Reporter: Six weeks ago (17 June 1990) we brought you a story that a number of people, including some in high places, wanted to keep secret: the case against Mr. Bubbles. In that report, parents named Tony Deren as the man who had sexually assaulted their children. Deren's wife ran the kindergarten they attended. Tonight we investigate another crucial aspect of this disturbing case. You remember, police listed seventeen young victims, and more than fifty (54) criminal charges were eventually laid. But when the Mr. Bubbles case went to court, not one of the children was called to give evidence. The charges were thrown out, and Tony Deren was set free. 
     One of the key Deren witnesses was a hired gun from the United States, a psychologist named Ralph Underwager, who says he's an expert in child sexual abuse. He testified that the children's evidence had been contaminated, and they were too young to know what the truth was. But just what is Mr. Underwager's expertise? And how much respect does he command in American courts? We went there to find out. And we should warn that at times in this report, the language has to be quite explicit. 

(Camera scene switches to Underwager's house)
Underwager: You're a bastard. 

Reporter: No I'm not. 

Underwager: You're a bastard. You're a bastard. 

(Voice over)
Reporter: This is Ralph Underwager. Psychologist. He was paid $25,000, and gave crucial evidence in favor of Tony Deren. Evidence which helped Deren walk free. 

(Back to what is being said at Underwager's house)
Underwager: Your people can leave now. You go out the door now. 

(Voice over)
Reporter: When we wanted to question Underwager about his involvement in the Bubbles case, the questions got too harsh. 

(Back to what is being said at Underwager's house) 
Underwager: You go out the door now. 

(Voice over)
Reporter: But first, a reminder of the case against Mr.

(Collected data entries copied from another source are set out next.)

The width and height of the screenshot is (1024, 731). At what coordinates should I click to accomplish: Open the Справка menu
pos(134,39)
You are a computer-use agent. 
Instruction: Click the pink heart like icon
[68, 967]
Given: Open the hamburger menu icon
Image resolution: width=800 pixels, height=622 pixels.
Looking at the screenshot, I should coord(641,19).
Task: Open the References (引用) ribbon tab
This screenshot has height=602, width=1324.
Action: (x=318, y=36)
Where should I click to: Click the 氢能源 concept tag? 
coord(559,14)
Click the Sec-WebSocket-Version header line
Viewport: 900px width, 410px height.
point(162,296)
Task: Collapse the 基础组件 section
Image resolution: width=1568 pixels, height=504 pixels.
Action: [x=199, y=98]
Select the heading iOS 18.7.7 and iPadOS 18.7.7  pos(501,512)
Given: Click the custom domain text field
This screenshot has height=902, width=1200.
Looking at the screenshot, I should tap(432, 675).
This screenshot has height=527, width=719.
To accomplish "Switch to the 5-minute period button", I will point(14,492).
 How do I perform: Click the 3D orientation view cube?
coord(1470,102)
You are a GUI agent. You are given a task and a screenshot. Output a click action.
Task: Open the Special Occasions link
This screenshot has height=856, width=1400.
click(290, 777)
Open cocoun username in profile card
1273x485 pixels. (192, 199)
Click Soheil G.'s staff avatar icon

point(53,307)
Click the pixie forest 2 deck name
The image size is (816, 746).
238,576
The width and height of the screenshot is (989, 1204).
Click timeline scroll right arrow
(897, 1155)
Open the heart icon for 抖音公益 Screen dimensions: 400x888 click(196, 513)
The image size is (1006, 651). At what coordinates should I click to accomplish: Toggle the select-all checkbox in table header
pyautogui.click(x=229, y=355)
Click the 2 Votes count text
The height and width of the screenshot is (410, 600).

Bubbles. 

(Scene switch)
Mother of one of the children: Jocelyn said that they were undressed, and that they got into a bath tub that was full of bubbles, and that they played in the bath tub. 

Reporter: Did Mr. Bubbles ever get into the bath himself? 

Mother of Jocelyn: Yes, he did. She said that he got in without any clothes on. They'd get undressed and get in the bath while he had a shower. He'd have a shower before he'd hop in the bath with them. 

Reporter: Mr. Bubbles? 

Mother of Jocelyn: Yes. 

(Scene switch) (Voice over)
Reporter: Always the same story. Three and four year olds being lured into bubble baths with a man who sexually abused them. 

Professor Kim Oates: Having examined them, and talked with them, I'm absolutely convinced the children were sexually abused. 

Reporter: There's absolutely no doubt? 

Oates: No doubt at all 

(Voice over)
Reporter: That's the evidence Professor Kim Oates wanted to give in court. But he was never asked. As head of the Child Protection Unit at the Camperdown Children's Hospital in Sydney, he's known around the world as an expert in detecting child sexual abuse. 

(Back to what is being said with the Professor) 
Reporter: So we have eighteen children who were examined, five of whom your staff say were definitely sexually abused, and all of them from the same preschool. What's your reaction to that? 

Oates: Well, I think if you look at the incidence of significant child sexual abuse in the community, significant enough to lay physical findings in the preschool age group, I think it's extraordinary. 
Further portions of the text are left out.